Prima dei giochi politici, ci sono i licenziati

Di

rsidi Sheldon

Quando si parla di licenziamenti, bisognerebbe smettere di strumentalizzare il tutto con la politica. Quella c’entra poco, o niente. Bisognerebbe cercare di restare umani davanti ad avvenimenti di questa portata, e non usare questa cosa per scopi elettorali.

Un licenziamento è un’avvenimento tragico per chi lo subisce: crollano le certezze, ci si sente impotenti è un lutto a tutti gli effetti. Quando una grande azienda come la RSI mette in atto un piano di “risanamento”, e in questo piano si prevedono anche dei licenziamenti, deve farlo con professionalità. Non possono “improvvisare”, non possono essere impreparati, non esiste. Loro poi, i massimi esperti della comunicazione.

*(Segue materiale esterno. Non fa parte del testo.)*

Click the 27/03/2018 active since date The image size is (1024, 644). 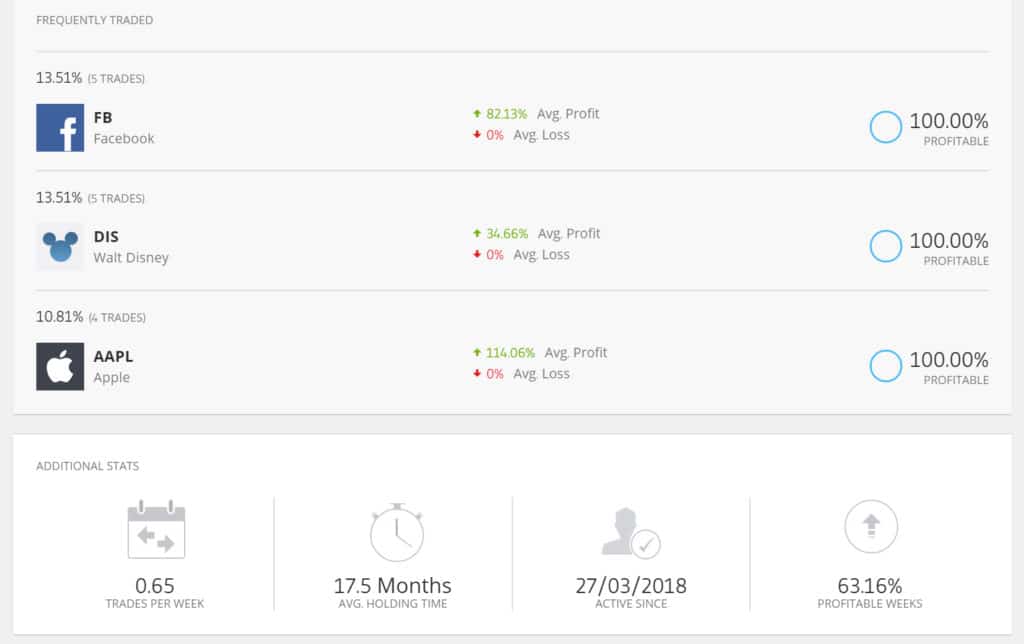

Invece in questo hanno proprio sbagliato in pieno e, oltre alla tragedia umana, ora la direzione è nell’occhio del ciclone. I licenziamenti vanno avanti da settimane, gli ultimi sono forse stati i più eclatanti ma la situazione per i lavoratori è precaria da un po’, però è rimasta silente, nascosta. Non si può dire la stessa cosa invece per l’assunzione di Savoia, quella invece è stata sventolata ai quattro venti. È vero, era un posto vacante, era un posto a concorso… Ma questo cosa c’entra? Era necessario fare tutto questo baccano ? Non avete pensato a come poteva sentirsi una persona appena licenziata, magari dopo 30 anni di lavoro, leggendo questa cosa? Ok, Savoia ce lo siamo tolti dalle balle come politico e questo è solo un bene per tutti. E il suo lavoro sicuramente lo sa fare molto bene, ma questo non cambia le cose. Bisogna essere umili in momenti come questi, magari si poteva spettare un po’ ad assumerlo… Non so, non sono io che devo dare consigli di marketing e comunicazione a chi lo fa di lavoro.

Io voglio solo essere vicino a tutte quelle persone che ieri e nelle settimane passate sono state scortate alla porta senza neanche il tempo di salutare gli amici e colleghi di lavoro, magari di lunga, lunghissima data. Io sono vicino a tutti quelli che ora sono presi per matti perché sono arrabbiati con quella che hanno considerato una grande famiglia, io sono vicino a quella gente che si è sentita un po’ criminale solo perché ha perso il posto di lavoro…

Ecco io sto con loro, non con i giochi stupidi della politica.